Hard‑coded approaches—either duplicating menus for different data‑permission groups or filtering data in backend APIs—are easy to implement but lead to high development and maintenance costs and poor reusability across business domains.

Value proposition: To improve flexibility and reduce coupling, a configurable multi‑system data‑permission control device is proposed, supporting permission configurability, rapid business integration, and unified modeling.

System overview: The system uses a unified model that abstracts systems into business modules, each containing functions and dimensions. Permissions are defined per role, per function, and per dimension, allowing fine‑grained data filtering.

Data permission model: Based on the classic RBAC (Role‑Based Access Control) model, the system extends it with the concepts of function and dimension, enabling role‑based data filtering (horizontal permission management).

The model abstracts each system as a collection of business units, each business unit into multiple functions, and each function into multiple dimensions.

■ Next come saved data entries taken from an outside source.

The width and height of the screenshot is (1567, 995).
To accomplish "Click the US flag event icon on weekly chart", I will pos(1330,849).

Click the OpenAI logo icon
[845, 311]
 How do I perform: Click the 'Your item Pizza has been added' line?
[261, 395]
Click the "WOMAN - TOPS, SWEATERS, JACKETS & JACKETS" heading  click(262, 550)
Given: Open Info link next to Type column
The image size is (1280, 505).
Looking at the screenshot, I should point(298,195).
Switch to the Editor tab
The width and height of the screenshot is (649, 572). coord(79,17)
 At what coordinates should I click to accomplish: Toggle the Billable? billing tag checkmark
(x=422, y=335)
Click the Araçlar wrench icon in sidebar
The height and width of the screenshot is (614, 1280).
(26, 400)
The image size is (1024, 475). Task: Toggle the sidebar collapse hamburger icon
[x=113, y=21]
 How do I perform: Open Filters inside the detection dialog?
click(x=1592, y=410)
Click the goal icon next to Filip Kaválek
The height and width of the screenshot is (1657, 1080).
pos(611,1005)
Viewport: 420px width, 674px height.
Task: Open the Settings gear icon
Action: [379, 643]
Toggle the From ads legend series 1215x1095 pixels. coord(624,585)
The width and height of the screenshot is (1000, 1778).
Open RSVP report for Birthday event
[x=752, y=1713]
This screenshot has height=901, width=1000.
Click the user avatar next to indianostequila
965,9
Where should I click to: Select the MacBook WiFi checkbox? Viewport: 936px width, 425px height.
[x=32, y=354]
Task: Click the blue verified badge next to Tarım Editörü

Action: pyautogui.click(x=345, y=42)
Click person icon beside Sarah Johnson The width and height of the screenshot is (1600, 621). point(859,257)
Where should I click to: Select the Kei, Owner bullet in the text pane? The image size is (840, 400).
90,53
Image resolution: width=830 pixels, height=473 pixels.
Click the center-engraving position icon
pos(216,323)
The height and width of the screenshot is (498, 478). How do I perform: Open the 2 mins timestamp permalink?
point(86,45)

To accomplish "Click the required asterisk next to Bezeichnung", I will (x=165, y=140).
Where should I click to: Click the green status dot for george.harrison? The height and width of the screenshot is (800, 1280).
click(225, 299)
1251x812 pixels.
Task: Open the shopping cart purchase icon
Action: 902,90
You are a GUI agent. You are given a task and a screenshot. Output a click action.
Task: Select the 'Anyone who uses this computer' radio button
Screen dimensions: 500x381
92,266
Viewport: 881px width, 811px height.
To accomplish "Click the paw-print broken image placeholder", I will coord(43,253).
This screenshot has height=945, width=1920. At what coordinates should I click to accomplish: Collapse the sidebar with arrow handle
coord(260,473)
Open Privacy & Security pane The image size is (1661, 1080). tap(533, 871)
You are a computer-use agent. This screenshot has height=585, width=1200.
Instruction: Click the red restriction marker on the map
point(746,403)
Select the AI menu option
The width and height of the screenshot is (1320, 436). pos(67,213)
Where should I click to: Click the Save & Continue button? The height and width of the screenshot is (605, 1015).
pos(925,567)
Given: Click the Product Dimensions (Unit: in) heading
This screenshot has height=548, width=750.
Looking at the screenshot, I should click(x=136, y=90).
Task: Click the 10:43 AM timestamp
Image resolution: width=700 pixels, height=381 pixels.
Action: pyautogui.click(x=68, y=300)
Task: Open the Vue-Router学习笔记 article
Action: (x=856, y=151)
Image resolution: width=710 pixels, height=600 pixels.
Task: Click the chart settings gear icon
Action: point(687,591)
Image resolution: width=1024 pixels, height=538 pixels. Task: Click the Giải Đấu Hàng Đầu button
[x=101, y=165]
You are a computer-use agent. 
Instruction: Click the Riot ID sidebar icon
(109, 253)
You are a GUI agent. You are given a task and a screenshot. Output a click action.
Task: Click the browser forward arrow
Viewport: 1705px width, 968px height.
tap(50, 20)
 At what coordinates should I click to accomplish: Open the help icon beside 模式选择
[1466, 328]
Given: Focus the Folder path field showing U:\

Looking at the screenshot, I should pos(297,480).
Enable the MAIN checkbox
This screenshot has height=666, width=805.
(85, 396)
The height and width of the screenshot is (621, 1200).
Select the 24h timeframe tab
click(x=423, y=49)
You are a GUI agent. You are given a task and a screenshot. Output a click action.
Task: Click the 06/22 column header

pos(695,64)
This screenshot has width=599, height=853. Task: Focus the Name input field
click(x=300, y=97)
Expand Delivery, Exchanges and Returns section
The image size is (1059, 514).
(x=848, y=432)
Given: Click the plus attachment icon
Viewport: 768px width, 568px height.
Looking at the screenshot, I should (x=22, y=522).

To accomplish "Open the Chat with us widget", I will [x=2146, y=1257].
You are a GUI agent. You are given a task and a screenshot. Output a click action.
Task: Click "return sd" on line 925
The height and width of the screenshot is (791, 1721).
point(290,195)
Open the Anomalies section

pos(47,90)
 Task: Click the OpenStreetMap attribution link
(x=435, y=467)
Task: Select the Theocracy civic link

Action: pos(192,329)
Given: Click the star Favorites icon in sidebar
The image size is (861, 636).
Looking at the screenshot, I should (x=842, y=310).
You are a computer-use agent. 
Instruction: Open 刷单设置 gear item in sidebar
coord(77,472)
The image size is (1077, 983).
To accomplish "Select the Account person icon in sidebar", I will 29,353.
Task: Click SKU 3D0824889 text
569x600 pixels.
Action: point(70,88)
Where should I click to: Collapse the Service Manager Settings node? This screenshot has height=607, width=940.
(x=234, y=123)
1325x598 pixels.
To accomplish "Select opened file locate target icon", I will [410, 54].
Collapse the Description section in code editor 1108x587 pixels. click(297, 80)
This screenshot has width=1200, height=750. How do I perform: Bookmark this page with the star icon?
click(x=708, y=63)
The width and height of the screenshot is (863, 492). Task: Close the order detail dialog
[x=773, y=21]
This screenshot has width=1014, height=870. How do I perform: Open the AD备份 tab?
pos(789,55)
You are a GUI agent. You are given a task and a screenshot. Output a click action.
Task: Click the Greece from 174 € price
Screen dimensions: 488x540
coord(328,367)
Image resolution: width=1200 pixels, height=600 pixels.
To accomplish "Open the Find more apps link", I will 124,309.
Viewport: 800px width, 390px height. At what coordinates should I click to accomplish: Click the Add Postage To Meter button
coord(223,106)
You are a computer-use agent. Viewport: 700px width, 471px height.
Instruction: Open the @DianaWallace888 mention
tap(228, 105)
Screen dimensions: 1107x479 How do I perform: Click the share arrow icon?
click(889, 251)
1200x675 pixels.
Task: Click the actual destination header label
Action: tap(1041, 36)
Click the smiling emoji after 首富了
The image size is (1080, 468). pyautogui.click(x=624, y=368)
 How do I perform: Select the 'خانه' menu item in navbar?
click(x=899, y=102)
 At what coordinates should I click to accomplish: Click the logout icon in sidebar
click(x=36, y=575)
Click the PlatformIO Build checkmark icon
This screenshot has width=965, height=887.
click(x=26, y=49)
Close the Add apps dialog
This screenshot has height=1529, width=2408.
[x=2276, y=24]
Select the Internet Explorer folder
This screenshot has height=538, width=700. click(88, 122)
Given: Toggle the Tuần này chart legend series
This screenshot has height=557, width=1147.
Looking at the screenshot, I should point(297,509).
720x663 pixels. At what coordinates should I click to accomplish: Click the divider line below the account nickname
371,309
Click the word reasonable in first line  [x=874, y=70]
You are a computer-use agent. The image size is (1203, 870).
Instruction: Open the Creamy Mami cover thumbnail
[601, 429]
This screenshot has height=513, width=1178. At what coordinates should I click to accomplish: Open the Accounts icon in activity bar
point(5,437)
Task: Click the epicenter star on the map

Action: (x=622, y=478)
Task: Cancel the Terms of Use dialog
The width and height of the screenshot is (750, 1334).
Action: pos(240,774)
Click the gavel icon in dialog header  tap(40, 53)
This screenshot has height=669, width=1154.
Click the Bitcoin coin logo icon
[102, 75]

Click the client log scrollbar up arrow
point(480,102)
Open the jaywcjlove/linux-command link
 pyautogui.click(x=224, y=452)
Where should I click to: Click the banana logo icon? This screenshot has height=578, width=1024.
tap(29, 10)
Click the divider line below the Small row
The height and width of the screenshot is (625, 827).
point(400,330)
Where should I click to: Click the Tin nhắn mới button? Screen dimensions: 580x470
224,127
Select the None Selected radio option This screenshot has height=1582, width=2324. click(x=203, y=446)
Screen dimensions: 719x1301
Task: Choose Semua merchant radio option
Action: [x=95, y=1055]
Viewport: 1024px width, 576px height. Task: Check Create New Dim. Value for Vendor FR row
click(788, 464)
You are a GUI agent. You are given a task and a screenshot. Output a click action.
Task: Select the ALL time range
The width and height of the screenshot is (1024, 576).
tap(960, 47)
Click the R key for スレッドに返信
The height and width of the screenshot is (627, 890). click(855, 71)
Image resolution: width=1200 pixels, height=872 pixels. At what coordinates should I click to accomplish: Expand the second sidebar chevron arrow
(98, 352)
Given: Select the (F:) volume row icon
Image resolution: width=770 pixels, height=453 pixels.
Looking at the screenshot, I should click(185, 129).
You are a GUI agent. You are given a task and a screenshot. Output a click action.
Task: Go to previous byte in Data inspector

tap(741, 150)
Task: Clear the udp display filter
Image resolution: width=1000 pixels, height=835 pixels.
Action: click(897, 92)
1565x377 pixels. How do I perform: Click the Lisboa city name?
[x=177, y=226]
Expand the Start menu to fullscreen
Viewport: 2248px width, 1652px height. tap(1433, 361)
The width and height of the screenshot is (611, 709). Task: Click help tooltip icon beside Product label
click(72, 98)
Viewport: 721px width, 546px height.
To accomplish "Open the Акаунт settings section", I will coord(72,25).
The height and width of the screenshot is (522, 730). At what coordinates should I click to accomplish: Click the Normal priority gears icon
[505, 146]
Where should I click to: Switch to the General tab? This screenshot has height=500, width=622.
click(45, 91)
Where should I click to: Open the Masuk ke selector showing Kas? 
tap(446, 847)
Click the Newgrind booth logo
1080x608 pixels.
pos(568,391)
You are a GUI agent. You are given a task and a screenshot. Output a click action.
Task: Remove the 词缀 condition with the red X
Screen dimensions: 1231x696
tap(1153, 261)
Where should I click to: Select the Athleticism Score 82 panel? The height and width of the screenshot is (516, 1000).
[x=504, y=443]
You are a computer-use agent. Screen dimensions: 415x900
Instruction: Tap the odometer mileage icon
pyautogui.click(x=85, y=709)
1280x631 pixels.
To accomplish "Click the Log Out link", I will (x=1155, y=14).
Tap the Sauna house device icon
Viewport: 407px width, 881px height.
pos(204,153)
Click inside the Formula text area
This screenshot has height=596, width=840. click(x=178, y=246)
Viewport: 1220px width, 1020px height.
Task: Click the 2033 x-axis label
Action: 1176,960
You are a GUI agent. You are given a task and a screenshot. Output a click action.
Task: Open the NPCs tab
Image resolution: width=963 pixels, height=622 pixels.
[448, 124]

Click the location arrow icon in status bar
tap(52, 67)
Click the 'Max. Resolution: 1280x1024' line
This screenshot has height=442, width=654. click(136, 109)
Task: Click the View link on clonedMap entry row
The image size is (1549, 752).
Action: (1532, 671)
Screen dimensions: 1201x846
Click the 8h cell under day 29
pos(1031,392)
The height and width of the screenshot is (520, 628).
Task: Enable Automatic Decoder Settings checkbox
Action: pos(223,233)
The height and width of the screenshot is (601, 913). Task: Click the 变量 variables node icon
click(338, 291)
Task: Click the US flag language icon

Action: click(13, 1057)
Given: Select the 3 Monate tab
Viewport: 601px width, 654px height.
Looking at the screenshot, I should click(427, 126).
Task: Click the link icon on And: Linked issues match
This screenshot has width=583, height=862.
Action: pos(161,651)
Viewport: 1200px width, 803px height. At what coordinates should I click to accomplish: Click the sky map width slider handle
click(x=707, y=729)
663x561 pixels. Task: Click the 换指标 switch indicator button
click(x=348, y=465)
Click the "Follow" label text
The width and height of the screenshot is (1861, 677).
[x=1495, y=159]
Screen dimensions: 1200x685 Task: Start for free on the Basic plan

Data permission granularity is at the function level, with each function potentially exposing several REST endpoints.

Data rules consist of a dimension, an expression, and a value (e.g., creator = current_user , department = 'A' , department IN ('A','a') ), and multiple rules together define the accessible data range.

Integration process: The typical integration steps are:

Identify the system, function, and dimensions that require data permission.

Confirm dimensions with product, development, and business stakeholders.

Configure data permission (dimensions, expressions, fixed values) in the operation management console, implementing custom dimension ports if needed.

System administrators set data rules for each role via the permission configuration UI.

When a user accesses a function, the system retrieves the role’s data rules and applies them to the business query.

Case study – Order list: For an order‑listing feature, the dimension is "department". After configuring the rule (e.g., department = user's department), the SDK provides a method to fetch dimension options:

/**
 * Get dimension selection options
 */
List<DimensionOption> getDimensionOptionList(List<String> dimensionCodes);

The SDK intercepts API requests, matches them against configured permission APIs, obtains the current user’s context, assembles the permission conditions, and injects them into MyBatis XML or MyBatis‑Plus QueryWrapper queries.

Technical notes: The SDK currently supports Java back‑ends, MyBatis XML, and MyBatis‑Plus. It cannot control indirect conditions or frameworks such as JPA.

Overall, the framework provides a unified, extensible way to manage data permissions across multiple systems, reducing coupling and development overhead while ensuring secure, fine‑grained access control.